Search code examples
scalaapache-spark

Scala spark - flatmap or alternative function


Im new to spark coming from apache flink and looking for some advice on some transformation requirement. In flink i would manage this with a stateful flatmap, but not sure if the same applies in spark, or there is a better alternative.

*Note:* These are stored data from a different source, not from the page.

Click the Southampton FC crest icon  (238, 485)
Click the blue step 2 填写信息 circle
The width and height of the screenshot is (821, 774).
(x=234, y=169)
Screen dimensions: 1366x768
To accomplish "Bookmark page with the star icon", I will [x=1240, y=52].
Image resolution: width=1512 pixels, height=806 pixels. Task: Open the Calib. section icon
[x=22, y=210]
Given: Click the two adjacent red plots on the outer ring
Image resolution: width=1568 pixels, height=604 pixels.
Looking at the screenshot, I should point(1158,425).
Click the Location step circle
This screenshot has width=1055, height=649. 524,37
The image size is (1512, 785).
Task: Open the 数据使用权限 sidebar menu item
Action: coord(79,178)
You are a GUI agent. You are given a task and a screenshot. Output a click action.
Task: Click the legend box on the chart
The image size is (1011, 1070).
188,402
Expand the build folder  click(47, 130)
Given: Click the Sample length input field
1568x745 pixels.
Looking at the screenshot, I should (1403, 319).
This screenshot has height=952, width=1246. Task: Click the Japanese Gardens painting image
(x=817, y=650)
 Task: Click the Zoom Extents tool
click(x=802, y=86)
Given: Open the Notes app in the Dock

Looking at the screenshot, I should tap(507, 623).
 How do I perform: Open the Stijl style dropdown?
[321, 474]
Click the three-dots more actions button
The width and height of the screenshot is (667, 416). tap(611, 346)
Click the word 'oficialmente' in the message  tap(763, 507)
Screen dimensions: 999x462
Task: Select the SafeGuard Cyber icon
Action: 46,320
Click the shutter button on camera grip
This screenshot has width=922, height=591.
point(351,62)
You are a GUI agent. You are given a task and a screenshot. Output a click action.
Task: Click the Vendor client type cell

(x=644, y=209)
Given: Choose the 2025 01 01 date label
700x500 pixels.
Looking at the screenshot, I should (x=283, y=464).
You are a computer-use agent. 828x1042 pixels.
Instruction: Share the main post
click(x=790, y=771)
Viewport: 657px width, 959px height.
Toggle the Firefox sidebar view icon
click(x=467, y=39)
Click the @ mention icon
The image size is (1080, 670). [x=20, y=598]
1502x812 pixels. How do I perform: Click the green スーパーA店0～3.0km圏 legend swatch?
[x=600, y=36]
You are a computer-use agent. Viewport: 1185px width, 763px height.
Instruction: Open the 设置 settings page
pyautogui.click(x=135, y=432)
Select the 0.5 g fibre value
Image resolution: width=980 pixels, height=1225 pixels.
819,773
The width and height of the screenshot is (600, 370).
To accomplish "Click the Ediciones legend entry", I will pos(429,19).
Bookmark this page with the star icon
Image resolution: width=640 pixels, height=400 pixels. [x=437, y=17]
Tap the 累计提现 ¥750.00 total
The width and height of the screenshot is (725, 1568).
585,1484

Im reading from one delta table and need to write the output to another

Given the below table format

Time Name Value
"2023-11-01T12:51" ID 75B
"2023-11-01T12:52" Pressure 5
"2023-11-01T12:56" Resistance 20
"2023-11-01T12:57" ID 55C
"2023-11-01T12:57" Pressure 10

I require the output as

Time Name Value ID
"2023-11-01T12:52" Pressure 5 75B
"2023-11-01T12:56" Resistance 20 75B
"2023-11-01T12:57" Pressure 10 55C

Essentially aligning every value with the active ID at the time, all of the data is time series.

So my questions are

  1. What is the best method to follow for this alignment. A stateful flatmap or its manageable with simple data frame transformations
  2. If flatmap, a good resource to follow to implement this kind of procedure

Solution

  • Unique identifier can be assigned to each row with row_number function, and previous ID row found by Window with range. Received dataframe joined to itself:

    val df = Seq(
      ("2023-11-01T12:51", "ID", "75B"),
      ("2023-11-01T12:52", "Pressure", "5"),
      ("2023-11-01T12:56", "Resistance", "20"),
      ("2023-11-01T12:57", "ID", "55C"),
      ("2023-11-01T12:57", "Pressure", "10")
    ).toDF("Time", "Name", "Value")
    
    val withCurrentRowWindow = Window.orderBy("Time")
      .rangeBetween(Window.unboundedPreceding, Window.currentRow)
    
    val withIdRowDetected = df
      .withColumn("row_number", row_number().over(Window.orderBy("Time")))
    
      .withColumn("id_row_number", max(
        when($"Name" === lit("ID"), $"row_number").otherwise(null)
      ).over(withCurrentRowWindow))
    
    withIdRowDetected.show(false)
    
    val result = withIdRowDetected
      .alias("non_ids")
      .where($"Name" =!= lit("ID"))
      .join(withIdRowDetected
        .alias("ids")
        .where($"Name" === lit("ID")),
        $"non_ids.id_row_number" === $"ids.row_number", "inner")
      .select($"non_ids.Time", $"non_ids.Name", $"non_ids.Value", $"ids.Value".alias("ID"))
    

    Output:

    +----------------+----------+-----+----------+-------------+
    |Time            |Name      |Value|row_number|id_row_number|
    +----------------+----------+-----+----------+-------------+
    |2023-11-01T12:51|ID        |75B  |1         |1            |
    |2023-11-01T12:52|Pressure  |5    |2         |1            |
    |2023-11-01T12:56|Resistance|20   |3         |1            |
    |2023-11-01T12:57|ID        |55C  |4         |4            |
    |2023-11-01T12:57|Pressure  |10   |5         |4            |
    +----------------+----------+-----+----------+-------------+
    
    +----------------+----------+-----+---+
    |Time            |Name      |Value|ID |
    +----------------+----------+-----+---+
    |2023-11-01T12:52|Pressure  |5    |75B|
    |2023-11-01T12:56|Resistance|20   |75B|
    |2023-11-01T12:57|Pressure  |10   |55C|
    +----------------+----------+-----+---+
    

    Note: Window without partitions used, performance can be bad.